*** Record extracts ***
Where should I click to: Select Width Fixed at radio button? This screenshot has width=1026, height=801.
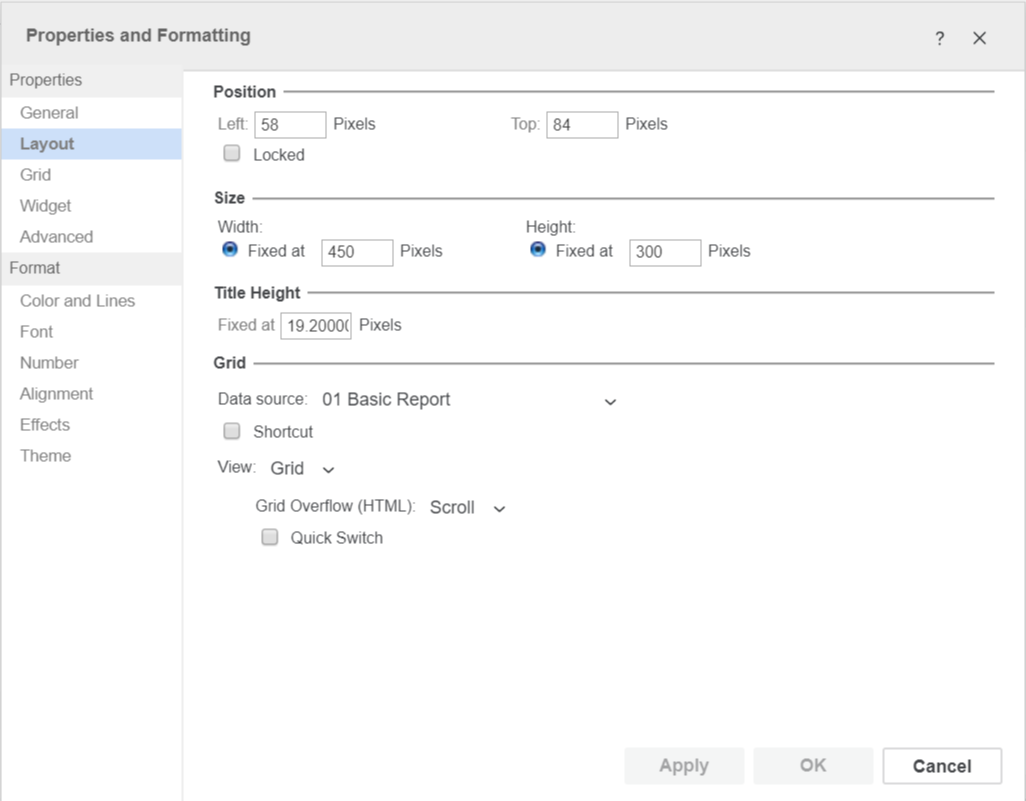coord(230,250)
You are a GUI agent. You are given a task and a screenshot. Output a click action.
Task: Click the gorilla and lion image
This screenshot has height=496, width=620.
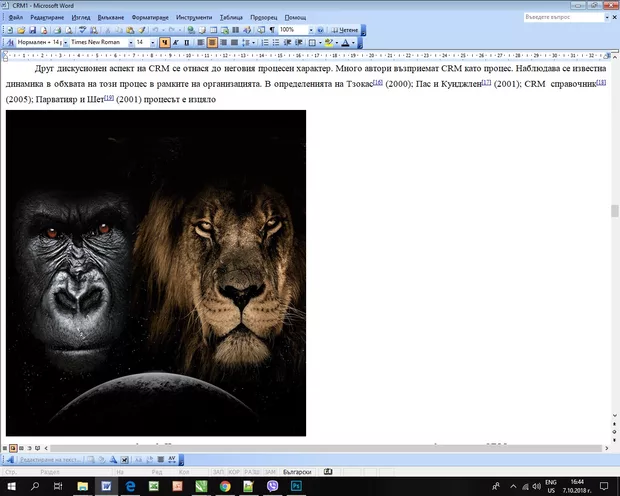(x=155, y=272)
***
### Your task
A verbatim printout of the entries above is expected, free of pictures.

### Reply
Where should I click to: Select Width Fixed at radio button? This screenshot has width=1026, height=801.
coord(230,250)
You are a GUI agent. You are given a task and a screenshot. Output a click action.
Task: Click the gorilla and lion image
This screenshot has height=496, width=620.
(x=155, y=272)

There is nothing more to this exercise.